(REQUIRED ACTION)
Write out the stretch of lines below that begins at the line with "Viewport: 859px width, 588px" and ends at the line with "Task: Click the Enable Icons dropdown arrow", including both, exactly as given and nothing more.

(MATERIAL PROVIDED)

*** Block opens ***

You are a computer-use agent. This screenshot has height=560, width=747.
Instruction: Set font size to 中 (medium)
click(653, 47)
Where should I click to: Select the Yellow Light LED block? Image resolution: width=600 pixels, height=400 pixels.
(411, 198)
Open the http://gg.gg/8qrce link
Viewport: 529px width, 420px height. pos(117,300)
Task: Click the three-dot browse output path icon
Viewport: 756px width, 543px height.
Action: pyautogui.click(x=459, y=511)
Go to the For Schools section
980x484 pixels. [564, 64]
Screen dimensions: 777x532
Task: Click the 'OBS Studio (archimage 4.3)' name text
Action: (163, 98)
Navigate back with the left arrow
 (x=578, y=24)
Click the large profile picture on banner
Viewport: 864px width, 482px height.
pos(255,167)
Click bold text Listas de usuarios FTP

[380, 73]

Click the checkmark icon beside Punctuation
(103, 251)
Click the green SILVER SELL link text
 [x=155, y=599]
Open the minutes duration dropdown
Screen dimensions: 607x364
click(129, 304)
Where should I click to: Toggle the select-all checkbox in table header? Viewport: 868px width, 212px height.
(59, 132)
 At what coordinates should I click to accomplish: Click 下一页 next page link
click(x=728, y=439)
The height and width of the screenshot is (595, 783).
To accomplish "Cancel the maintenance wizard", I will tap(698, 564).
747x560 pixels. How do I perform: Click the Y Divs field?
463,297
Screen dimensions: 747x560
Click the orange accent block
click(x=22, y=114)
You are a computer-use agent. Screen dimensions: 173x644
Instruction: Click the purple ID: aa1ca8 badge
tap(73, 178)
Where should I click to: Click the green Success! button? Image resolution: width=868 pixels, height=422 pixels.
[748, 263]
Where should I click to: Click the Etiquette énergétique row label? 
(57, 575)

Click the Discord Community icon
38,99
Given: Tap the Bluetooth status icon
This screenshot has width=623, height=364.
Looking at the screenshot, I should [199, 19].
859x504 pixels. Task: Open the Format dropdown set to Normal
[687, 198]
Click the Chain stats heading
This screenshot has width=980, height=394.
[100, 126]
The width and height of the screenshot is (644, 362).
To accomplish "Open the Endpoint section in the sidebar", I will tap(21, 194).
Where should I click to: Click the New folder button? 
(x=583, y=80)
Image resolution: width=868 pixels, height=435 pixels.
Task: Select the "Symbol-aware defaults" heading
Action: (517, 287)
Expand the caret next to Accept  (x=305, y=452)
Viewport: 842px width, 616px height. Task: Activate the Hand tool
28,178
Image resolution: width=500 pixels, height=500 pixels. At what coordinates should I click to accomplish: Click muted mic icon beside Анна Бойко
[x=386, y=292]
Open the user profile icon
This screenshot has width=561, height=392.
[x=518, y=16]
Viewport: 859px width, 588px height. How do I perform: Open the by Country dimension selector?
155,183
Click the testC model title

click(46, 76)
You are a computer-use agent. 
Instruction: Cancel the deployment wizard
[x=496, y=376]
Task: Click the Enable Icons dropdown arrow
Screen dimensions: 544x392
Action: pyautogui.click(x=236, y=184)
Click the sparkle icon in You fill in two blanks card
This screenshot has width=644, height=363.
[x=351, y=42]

*** Block closes ***

(SOLUTION FOR THIS EXERCISE)
Viewport: 859px width, 588px height. How do I perform: Open the by Country dimension selector?
155,183
Click the testC model title

click(46, 76)
You are a computer-use agent. 
Instruction: Cancel the deployment wizard
[x=496, y=376]
Task: Click the Enable Icons dropdown arrow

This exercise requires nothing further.